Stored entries
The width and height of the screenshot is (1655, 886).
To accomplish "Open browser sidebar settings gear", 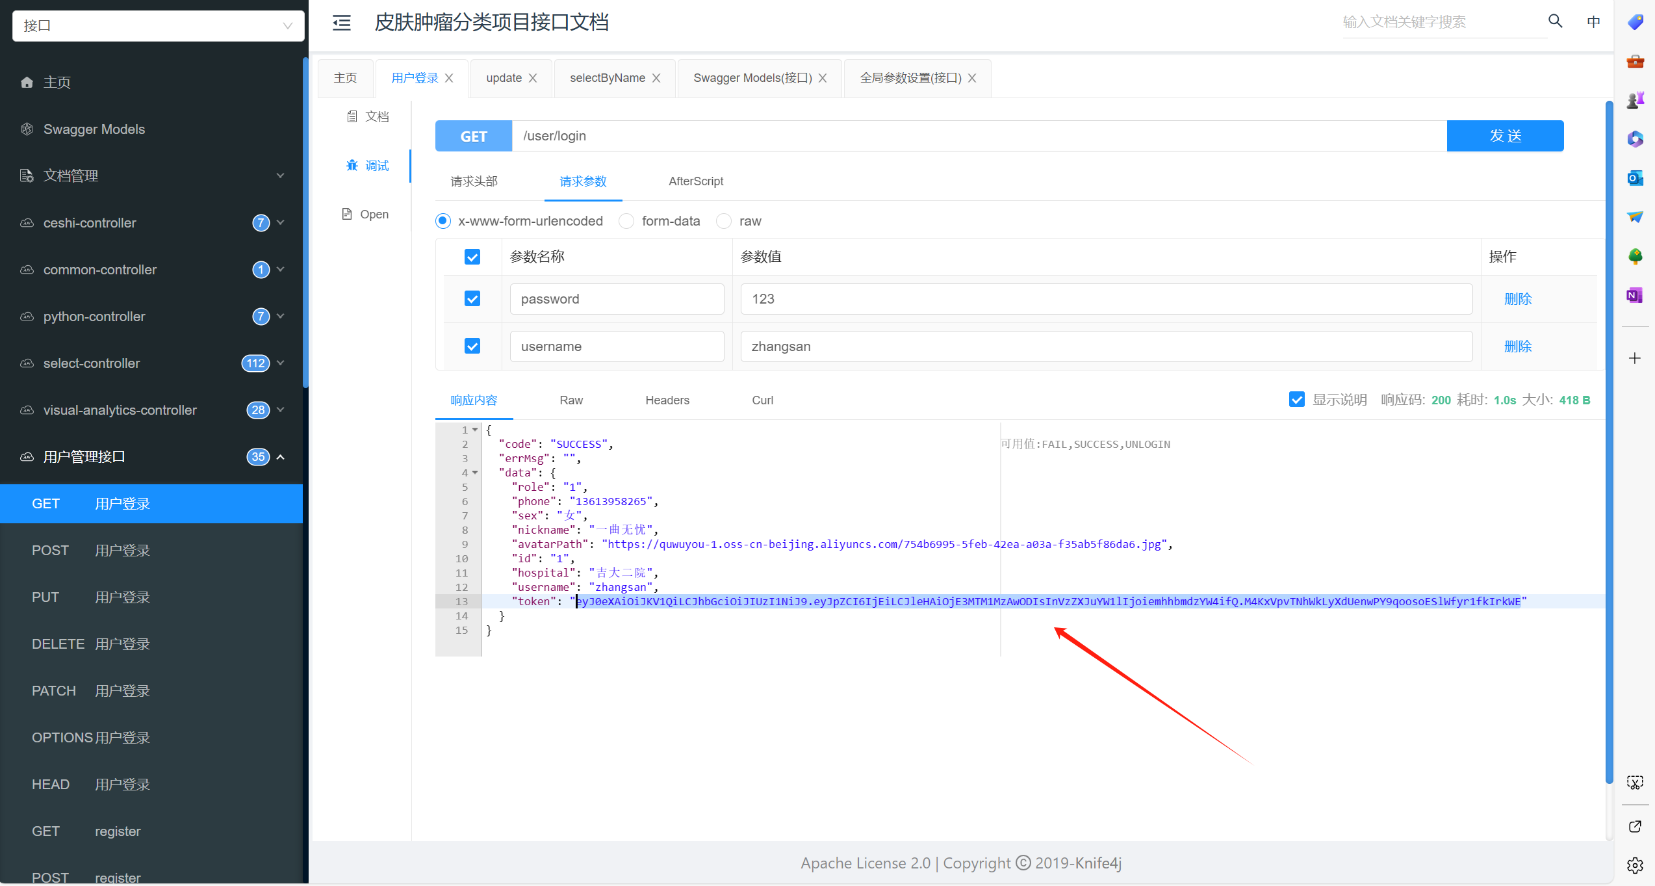I will 1635,865.
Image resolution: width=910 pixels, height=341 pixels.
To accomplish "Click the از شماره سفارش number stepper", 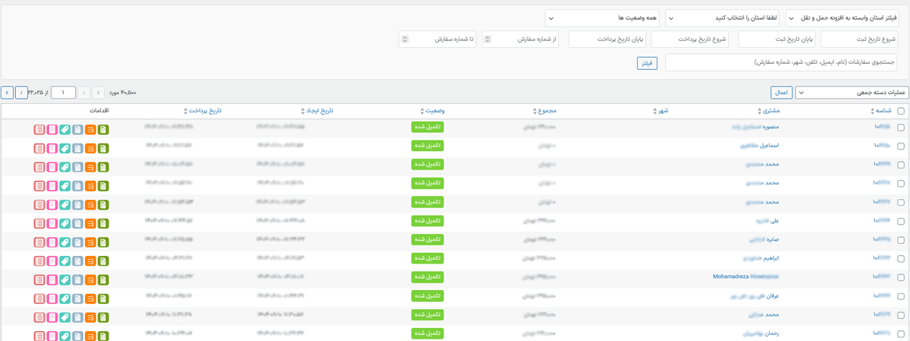I will pos(487,39).
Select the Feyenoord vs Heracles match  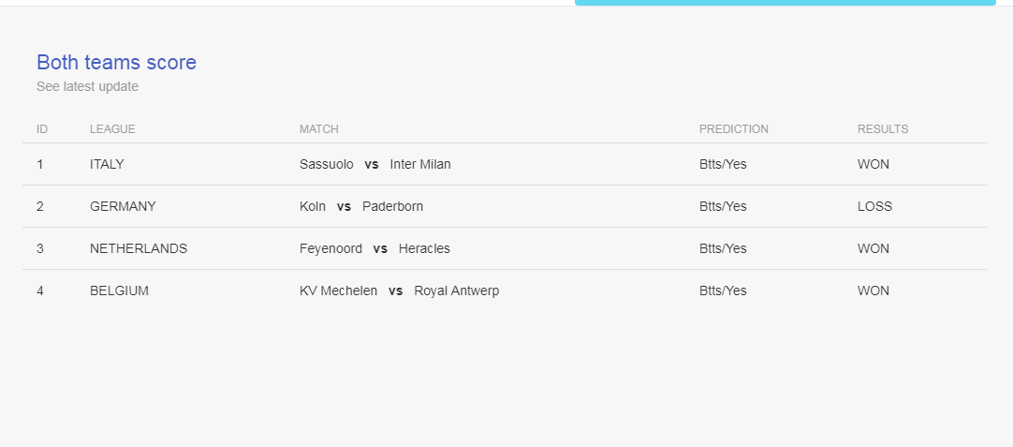[374, 248]
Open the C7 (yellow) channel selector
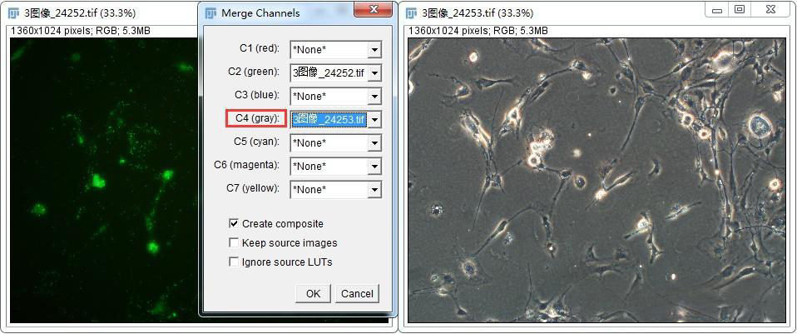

• **WRITTEN INSTRUCTION**
Copy out every line of the data above that contains the string "width".

• **SOLUTION**
The width and height of the screenshot is (1655, 886).
Image resolution: width=910 pixels, height=341 pixels.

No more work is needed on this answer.